Начало выступления 14 декабря 1825 г. в Петербурге связано с событиями в казармах л.-гв. Московского полка, когда ротные командиры М. А. Бестужев и Д. А. Щепин-Ростовский вместе с прибывшим в полк А. А. Бестужевым обходили роты, агитируя солдат отказаться от новой присяги. Они призывали слушаться их, а не полковое начальство, которое, по их уверениям, скрывало истинное положение дел. Рядом с заговорщиками находились два ротных командира, В. Ф. Волков и А. А. Броке, согласившиеся накануне остаться верными Константину Павловичу. Они подтверждали слова братьев Бестужевых и Щепина-Ростовского и сами высказывались в том же духе.
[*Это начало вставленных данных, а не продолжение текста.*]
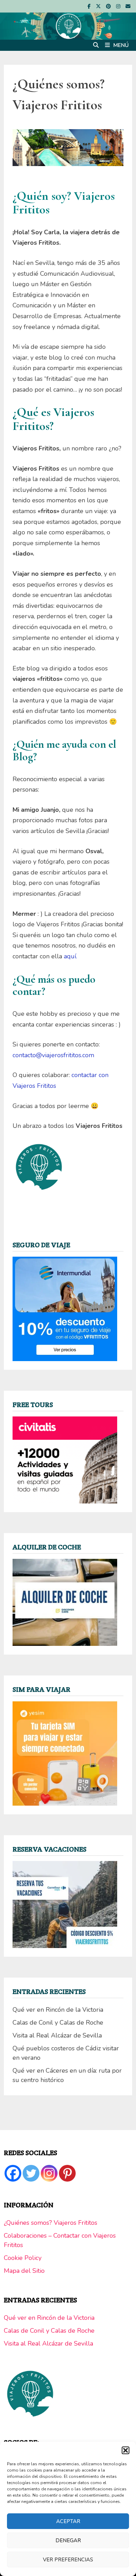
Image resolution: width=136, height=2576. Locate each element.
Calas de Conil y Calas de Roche (58, 2022)
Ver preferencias (68, 2559)
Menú (121, 45)
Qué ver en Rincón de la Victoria (58, 2009)
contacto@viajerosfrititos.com (53, 1055)
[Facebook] (90, 6)
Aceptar (68, 2521)
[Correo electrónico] (128, 6)
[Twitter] (31, 2173)
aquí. (70, 956)
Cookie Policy (22, 2258)
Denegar (68, 2540)
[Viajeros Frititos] (68, 25)
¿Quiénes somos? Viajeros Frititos (50, 2222)
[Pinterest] (109, 6)
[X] (99, 6)
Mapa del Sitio (24, 2271)
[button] (125, 2450)
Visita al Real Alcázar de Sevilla (57, 2035)
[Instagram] (119, 6)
Все указанные лица занесены в «Алфавит» Боровкова, однако в нем отсутствует еще один офицер, принимавший участие в агитации. Это был прикомандированный к л.-гв. Московскому полку штабс-капитан Карабинерного полка Лашкевич. Об участии его в «бунте» впервые стало известно из «Истории л.-гв. Московского полка» Н. С. Пестрикова, вышедшей в свет в 1904 г. Автор книги широко использовал дела полковой следственной комиссии, расследовавшей события в полку 14 декабря 1825 г.
Помещенные в полковой истории материалы специального расследования в л.-гв. Московском полку содержат данные о том, что Лашкевич «совершенно случайно» оказался в момент восстания на полковом дворе и «зашел» в 3-ю фузелерную роту, где явился свидетелем разговора Щепина-Ростовского с солдатами[955]. На эту публикацию опирался Г. С. Габаев, который включил Лашкевича в число лиц, замешанных в событиях 14 декабря[956]. Выписку из документов, опубликованных Пестриковым, поместили в приложение к «Алфавиту» Б. Л. Модзалевский и А. А. Сиверc[957].
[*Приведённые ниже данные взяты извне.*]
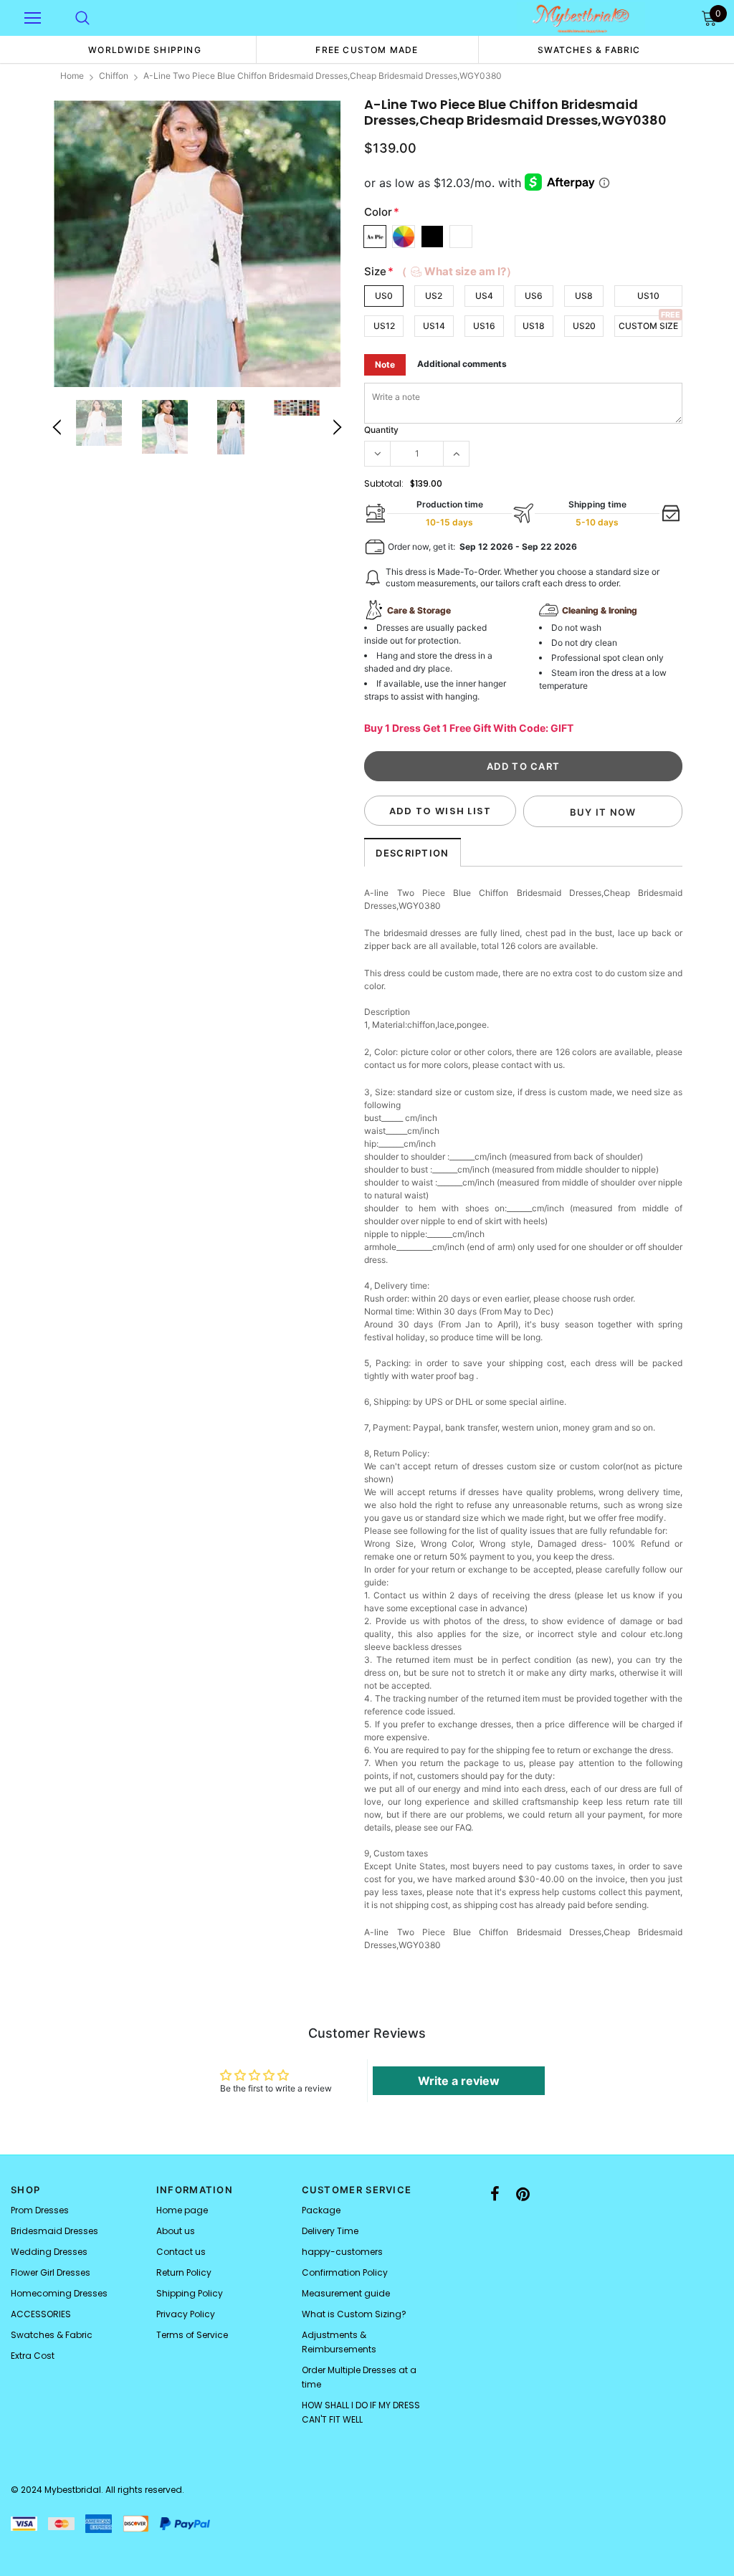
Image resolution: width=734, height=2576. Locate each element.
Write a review (459, 2081)
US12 (384, 325)
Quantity (381, 429)
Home (72, 75)
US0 (384, 295)
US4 (484, 295)
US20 (584, 325)
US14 (434, 325)
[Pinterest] (523, 2194)
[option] (145, 49)
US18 (534, 325)
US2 (433, 295)
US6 (534, 295)
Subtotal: (384, 483)
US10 (648, 295)
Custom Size (648, 325)
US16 (484, 325)
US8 (584, 295)
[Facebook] (495, 2194)
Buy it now (603, 812)
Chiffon (113, 75)
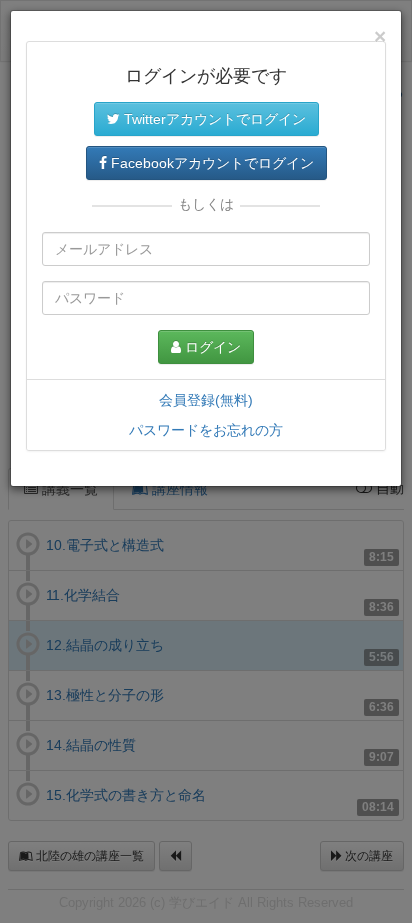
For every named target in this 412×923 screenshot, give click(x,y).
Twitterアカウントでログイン (213, 119)
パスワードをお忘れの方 (206, 430)
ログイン (211, 347)
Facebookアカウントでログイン (210, 163)
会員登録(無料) (206, 400)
В следственных делах М. А. Бестужева и Д. А. Щепина-Ростовского также появляется фамилия Лашкевича. Так, в «Записке о… действиях лейб-гвардии Московского полка штабс-капитана князя Щепина-Ростовского…», составленной по материалам полкового следствия, говорится, что прикомандированный к полку Лашкевич присоединился к агитировавшим против присяги в казармах полка заговорщикам А. А. и М. А. Бестужевым, Д. А. Щепину-Ростовскому, В. Ф. Волкову и А. А. Броке, когда они пошли в 3-ю фузелерную роту. В аналогичной записке, посвященной М. Бестужеву, утверждается, что Лашкевич ходил вместе с заговорщиками и в 5-ю фузелерную роту[958]. Участие Дашкевича в выходе московцев на Сенатскую площадь, однако, не отражено в делах офицеров этого полка, вошедших в заговор и привлеченных Северным обществом для сопротивления присяге (А. А. Бекетов, А. С. Кушелев, М. Ф. Кудашев и др.)[959].
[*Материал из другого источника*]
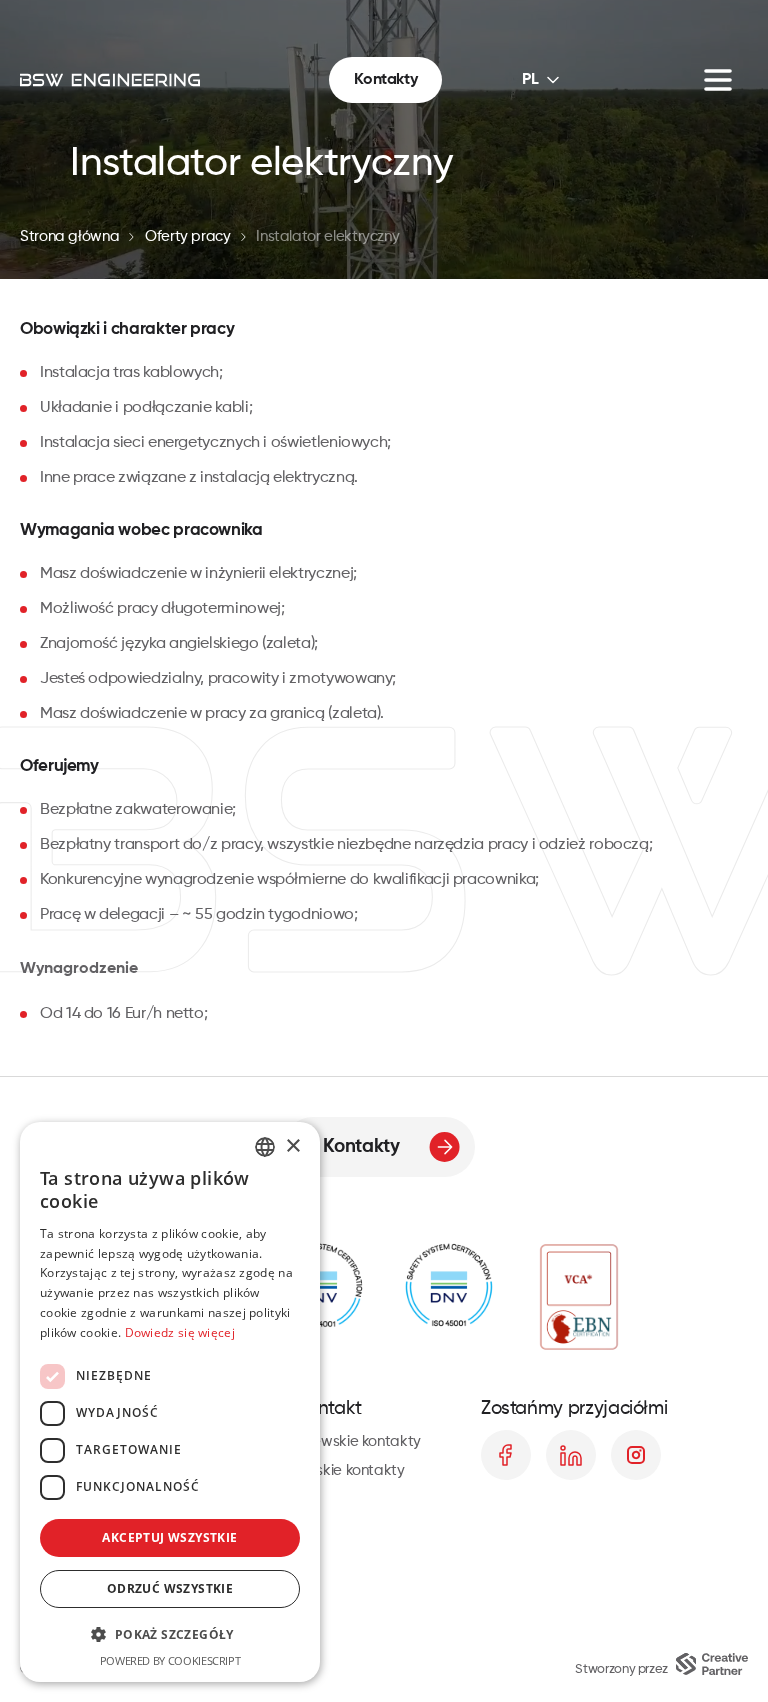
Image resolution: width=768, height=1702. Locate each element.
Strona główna (69, 236)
В январе 1826 г. Лашкевич был арестован и привлечен к следствию в Московском полку. Полковое расследование, основываясь на его собственных показаниях, пришло к выводу, что он «по любопытству пошел за бунтовавшими офицерами»[960]. По решению военно-судной комиссии он был освобожден и возвращен тем же чином в свой полк. Дальнейшая судьба Дашкевича связана со службой на Кавказе, из чего следует сделать вывод о переводе его в полки Кавказского корпуса (вероятнее всего, тем же чином). На Кавказе он был известен как офицер, причастный к событиям 14 декабря. По воспоминаниям В. Андреева, в 1829 г. Лашкевич вместе с Петром А. Бестужевым и В. Я. Зубовым редактировал рукописную газету «Ахалцихский Меркурий»[961]. Согласно данным генеалога малороссийского дворянства В. Л. Модзалевского, известен служивший на Кавказе в 1820-1830-е гг. Семен Николаевич Лашкевич, в 1839 г. – полковник, окружной начальник в Грузии[962].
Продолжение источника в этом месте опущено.